-- Task --
Search the records that follow and extract every line containing the string "checkbox".

-- Saved data entries --
----------

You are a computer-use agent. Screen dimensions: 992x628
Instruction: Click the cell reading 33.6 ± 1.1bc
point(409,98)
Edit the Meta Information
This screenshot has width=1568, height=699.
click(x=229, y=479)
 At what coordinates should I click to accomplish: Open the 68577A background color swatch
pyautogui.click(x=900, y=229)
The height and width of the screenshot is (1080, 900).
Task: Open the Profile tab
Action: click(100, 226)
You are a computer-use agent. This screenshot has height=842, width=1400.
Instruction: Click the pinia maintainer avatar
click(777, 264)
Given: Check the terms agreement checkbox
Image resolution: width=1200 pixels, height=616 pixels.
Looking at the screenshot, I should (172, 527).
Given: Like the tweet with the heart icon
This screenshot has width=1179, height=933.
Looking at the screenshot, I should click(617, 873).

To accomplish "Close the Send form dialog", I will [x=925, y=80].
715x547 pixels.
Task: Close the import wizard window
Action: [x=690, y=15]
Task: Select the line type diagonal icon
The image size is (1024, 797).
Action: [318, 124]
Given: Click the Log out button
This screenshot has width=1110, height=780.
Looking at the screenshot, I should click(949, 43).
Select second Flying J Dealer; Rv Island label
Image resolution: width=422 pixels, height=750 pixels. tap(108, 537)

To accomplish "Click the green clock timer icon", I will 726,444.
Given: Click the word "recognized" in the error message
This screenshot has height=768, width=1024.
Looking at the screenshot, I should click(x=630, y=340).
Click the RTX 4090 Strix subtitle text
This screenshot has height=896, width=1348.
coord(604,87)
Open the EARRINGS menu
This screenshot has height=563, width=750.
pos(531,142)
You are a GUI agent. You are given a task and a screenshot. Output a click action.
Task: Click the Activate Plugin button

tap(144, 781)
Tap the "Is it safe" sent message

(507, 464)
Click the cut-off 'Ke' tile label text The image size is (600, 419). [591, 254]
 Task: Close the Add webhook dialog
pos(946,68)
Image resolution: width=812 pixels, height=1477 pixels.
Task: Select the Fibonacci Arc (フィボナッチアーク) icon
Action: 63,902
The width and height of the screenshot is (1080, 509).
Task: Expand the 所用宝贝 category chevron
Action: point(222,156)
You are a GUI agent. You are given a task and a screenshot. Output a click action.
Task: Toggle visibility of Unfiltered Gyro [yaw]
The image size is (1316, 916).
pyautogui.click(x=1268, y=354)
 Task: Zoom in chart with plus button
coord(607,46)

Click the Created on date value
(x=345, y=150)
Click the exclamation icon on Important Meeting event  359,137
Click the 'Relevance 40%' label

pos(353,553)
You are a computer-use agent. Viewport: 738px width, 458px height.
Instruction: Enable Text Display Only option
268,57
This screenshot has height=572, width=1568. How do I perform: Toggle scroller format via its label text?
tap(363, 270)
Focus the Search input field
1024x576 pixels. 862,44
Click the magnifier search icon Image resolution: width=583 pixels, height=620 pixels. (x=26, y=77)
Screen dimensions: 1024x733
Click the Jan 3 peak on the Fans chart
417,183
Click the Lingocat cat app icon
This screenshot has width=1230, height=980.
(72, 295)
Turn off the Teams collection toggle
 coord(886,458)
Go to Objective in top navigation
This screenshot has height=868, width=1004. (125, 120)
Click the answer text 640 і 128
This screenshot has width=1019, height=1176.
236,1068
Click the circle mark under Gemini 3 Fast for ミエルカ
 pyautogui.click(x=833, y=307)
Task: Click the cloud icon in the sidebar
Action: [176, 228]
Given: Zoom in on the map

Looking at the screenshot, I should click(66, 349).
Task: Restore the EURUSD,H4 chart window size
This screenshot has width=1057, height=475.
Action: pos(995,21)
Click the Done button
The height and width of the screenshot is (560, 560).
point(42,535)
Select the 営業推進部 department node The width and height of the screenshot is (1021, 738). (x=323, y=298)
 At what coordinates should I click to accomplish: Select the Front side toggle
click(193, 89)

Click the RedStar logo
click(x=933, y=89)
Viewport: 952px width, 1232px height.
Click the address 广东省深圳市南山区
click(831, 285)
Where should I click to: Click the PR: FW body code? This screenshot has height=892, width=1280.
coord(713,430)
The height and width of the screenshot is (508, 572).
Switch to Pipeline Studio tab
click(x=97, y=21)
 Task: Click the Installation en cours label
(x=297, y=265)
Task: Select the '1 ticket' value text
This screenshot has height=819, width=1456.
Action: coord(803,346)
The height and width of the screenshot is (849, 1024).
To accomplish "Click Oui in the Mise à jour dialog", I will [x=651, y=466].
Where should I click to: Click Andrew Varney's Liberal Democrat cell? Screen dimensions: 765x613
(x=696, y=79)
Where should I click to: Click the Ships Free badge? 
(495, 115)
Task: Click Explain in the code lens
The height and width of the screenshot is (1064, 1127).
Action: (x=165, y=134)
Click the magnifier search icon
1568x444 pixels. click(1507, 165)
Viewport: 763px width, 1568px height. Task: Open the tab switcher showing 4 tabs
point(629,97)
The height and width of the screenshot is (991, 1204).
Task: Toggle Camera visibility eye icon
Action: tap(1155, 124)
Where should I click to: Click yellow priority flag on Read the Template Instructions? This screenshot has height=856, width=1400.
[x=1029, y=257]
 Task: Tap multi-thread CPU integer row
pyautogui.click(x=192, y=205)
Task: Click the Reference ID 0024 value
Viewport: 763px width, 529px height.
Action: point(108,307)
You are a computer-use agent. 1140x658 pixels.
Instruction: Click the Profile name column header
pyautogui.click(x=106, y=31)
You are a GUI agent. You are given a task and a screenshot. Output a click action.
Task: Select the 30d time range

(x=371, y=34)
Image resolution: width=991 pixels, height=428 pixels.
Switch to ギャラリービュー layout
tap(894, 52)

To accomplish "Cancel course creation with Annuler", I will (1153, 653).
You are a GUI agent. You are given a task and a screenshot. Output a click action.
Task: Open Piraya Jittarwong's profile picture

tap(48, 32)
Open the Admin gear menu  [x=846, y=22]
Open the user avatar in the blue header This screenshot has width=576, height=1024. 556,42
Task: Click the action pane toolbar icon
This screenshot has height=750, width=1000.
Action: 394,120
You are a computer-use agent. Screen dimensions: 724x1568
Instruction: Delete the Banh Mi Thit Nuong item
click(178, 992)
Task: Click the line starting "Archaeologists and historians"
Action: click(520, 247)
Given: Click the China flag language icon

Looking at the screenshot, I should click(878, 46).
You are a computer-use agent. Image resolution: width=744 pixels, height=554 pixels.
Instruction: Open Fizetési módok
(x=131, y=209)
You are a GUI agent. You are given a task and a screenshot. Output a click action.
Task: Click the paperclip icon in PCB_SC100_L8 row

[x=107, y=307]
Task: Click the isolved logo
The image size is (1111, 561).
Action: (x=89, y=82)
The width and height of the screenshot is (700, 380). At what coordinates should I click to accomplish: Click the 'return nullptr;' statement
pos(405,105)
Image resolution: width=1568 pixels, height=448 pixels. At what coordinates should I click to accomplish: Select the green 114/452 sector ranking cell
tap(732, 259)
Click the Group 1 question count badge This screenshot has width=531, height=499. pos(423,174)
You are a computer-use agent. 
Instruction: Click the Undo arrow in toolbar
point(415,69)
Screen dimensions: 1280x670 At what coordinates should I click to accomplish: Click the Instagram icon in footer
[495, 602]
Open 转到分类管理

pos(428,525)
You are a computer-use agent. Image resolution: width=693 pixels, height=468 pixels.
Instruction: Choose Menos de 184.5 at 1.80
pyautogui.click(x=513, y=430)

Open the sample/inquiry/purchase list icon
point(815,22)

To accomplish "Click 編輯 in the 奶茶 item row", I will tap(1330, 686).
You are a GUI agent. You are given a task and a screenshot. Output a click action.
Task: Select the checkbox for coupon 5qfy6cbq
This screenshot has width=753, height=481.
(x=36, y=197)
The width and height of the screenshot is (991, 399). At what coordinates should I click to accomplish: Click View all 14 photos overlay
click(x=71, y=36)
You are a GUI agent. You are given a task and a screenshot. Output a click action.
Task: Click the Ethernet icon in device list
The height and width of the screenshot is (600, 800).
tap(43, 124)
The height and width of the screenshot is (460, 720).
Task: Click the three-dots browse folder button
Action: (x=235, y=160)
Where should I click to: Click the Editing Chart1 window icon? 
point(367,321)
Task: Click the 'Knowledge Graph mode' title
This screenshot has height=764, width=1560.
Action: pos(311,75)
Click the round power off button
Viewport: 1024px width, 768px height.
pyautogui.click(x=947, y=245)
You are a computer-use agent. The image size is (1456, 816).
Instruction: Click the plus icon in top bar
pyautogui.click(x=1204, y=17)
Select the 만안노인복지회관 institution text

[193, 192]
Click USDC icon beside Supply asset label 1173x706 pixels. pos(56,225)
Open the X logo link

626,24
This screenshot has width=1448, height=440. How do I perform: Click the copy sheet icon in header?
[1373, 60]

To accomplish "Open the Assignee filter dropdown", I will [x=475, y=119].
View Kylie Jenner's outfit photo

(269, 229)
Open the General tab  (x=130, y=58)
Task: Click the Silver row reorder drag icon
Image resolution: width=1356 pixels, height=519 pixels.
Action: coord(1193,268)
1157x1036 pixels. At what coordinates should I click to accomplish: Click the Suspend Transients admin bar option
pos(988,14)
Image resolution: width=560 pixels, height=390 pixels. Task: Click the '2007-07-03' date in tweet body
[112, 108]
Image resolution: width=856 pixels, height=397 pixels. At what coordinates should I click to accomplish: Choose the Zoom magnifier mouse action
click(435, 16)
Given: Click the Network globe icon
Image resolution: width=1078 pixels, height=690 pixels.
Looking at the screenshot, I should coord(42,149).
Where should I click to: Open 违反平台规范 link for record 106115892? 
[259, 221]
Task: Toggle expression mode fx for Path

----------

-- Task answer --
Given: Check the terms agreement checkbox
Task: Select the checkbox for coupon 5qfy6cbq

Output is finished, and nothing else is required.